[Records excerpted from a collection]
※ ※ ※

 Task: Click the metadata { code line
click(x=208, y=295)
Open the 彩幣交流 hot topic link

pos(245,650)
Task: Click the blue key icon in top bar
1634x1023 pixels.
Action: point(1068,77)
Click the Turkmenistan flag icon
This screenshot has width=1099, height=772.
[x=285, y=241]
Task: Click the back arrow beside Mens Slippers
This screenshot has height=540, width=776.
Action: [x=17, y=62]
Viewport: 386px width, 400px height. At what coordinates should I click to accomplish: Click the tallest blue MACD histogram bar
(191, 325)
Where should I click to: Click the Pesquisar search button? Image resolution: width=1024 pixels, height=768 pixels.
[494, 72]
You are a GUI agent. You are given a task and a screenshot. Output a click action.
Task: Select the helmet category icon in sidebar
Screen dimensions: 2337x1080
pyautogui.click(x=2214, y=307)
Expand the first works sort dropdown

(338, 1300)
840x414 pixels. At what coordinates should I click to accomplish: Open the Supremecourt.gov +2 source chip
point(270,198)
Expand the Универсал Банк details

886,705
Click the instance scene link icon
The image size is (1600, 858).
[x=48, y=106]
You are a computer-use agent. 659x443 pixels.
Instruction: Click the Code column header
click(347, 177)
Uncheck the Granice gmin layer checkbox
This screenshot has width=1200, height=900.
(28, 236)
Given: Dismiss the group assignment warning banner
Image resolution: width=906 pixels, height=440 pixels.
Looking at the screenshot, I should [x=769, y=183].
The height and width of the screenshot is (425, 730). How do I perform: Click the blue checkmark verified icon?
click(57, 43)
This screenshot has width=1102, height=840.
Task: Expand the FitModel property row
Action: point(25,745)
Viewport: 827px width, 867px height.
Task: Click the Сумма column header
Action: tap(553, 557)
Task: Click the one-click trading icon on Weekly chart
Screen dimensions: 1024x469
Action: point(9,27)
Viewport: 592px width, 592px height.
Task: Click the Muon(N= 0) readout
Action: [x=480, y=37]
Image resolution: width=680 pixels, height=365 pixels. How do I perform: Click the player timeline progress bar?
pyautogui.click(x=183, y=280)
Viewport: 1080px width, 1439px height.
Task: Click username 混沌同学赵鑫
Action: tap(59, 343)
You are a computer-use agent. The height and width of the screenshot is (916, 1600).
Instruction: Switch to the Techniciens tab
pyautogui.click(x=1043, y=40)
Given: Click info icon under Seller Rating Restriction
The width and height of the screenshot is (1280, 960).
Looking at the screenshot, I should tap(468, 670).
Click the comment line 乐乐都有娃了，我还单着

※ ※ ※

EXERCISE OBJECTIVE: All lines above from the one holding "You are a GUI" to the one holding "Uncheck the Granice gmin layer checkbox", inclusive, are to be copied exactly; no other line is wanted.

EXPECTED ANSWER:
You are a GUI agent. You are given a task and a screenshot. Output a click action.
Task: Select the helmet category icon in sidebar
Screen dimensions: 2337x1080
pyautogui.click(x=2214, y=307)
Expand the first works sort dropdown

(338, 1300)
840x414 pixels. At what coordinates should I click to accomplish: Open the Supremecourt.gov +2 source chip
point(270,198)
Expand the Универсал Банк details

886,705
Click the instance scene link icon
The image size is (1600, 858).
[x=48, y=106]
You are a computer-use agent. 659x443 pixels.
Instruction: Click the Code column header
click(347, 177)
Uncheck the Granice gmin layer checkbox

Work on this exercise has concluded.